# Is it possible to buy just ONE audio book and get it to my Kindle Fire? And how?



## Kay Bratt (Dec 28, 2011)

I've searched Amazon help and am still confused. 

I rarely use my Kindle Fire any longer. But for vacation, I'd like to load just ONE audio book for my husband. I don't want to pay for a membership, I just want one book. Is that possible and how do I do it?

Thank you for any assistance. 

K


----------



## cinisajoy (Mar 10, 2013)

A quick look at the audible.com page tells me the answer to your question is No.  It looks like you have to have a membership.  
Sorry.


----------



## BTackitt (Dec 15, 2008)

check audiovox.com too, you might be able to get one there...


----------



## gadgetgirl003 (Mar 22, 2009)

KayBratt said:


> I've searched Amazon help and am still confused.
> 
> I rarely use my Kindle Fire any longer. But for vacation, I'd like to load just ONE audio book for my husband. I don't want to pay for a membership, I just want one book. Is that possible and how do I do it?
> 
> ...


Kay,
you Definitely CAN buy just one audiobook from Audible.  I thought that you could, but wanted to be sure before posting so I went to the Audible website and "LiveCHatted" with one of their representatives. Here was her response"You do not need to enroll in a plan to purchase books from us. You can purchase as you go. But with a plan you will be able to receive great membership benefits."

Of course another option for you would be to borrow an audiobook from your public library.


----------



## Kay Bratt (Dec 28, 2011)

Thanks, all!


----------



## Ann in Arlington (Oct 27, 2008)

You might PM Heather -- luvmy5brats -- and see if she has any further insights. . .I know she uses Audible A LOT!

Borrowing from the library is also a good idea!


----------



## Olmanrivah (Feb 18, 2013)

Try this . . . . http://www.booksshouldbefree.com


----------



## drenee (Nov 11, 2008)

Can you put the Overdrive app onto the Fire?  If so, their new updated app is very user friendly and makes getting books from the library incredibly easy.  
What book are you getting?  
deb


----------



## readingril (Oct 29, 2010)

drenee said:


> Can you put the Overdrive app onto the Fire?

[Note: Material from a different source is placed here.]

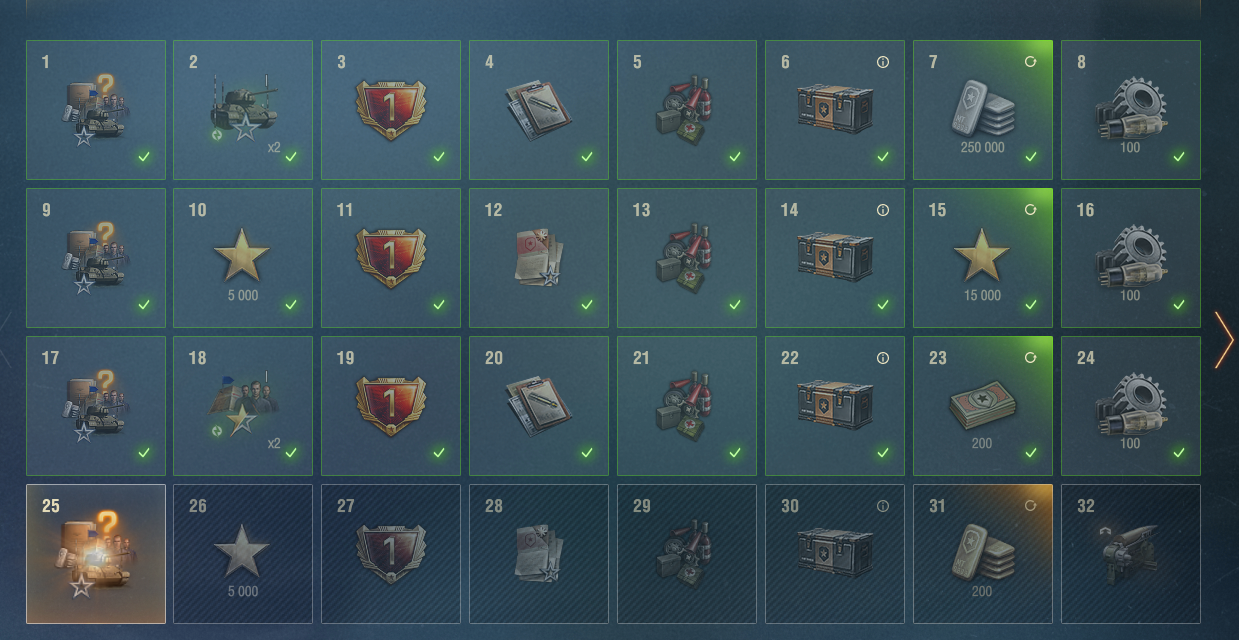Click the refresh icon on stage 31

1030,506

Yep... it's available in the Amazon app store.


----------



## Betsy the Quilter (Oct 27, 2008)

KayBratt said:


> I've searched Amazon help and am still confused.
> 
> I rarely use my Kindle Fire any longer. But for vacation, I'd like to load just ONE audio book for my husband. I don't want to pay for a membership, I just want one book. Is that possible and how do I do it? Member prices are cheaper. And I think you can get a 30 day trial? (I haven't looked recenty.)
> 
> ...


Kay,

As others have said, you do not have to have a membership to buy books from Audible. You do have to have an account, though you can use your Amazon credentials.

There are free audiobooks available through Audible. You can also check audiobooks out from your library, as others have said. I check out audiobooks from my library all the time.

Betsy


----------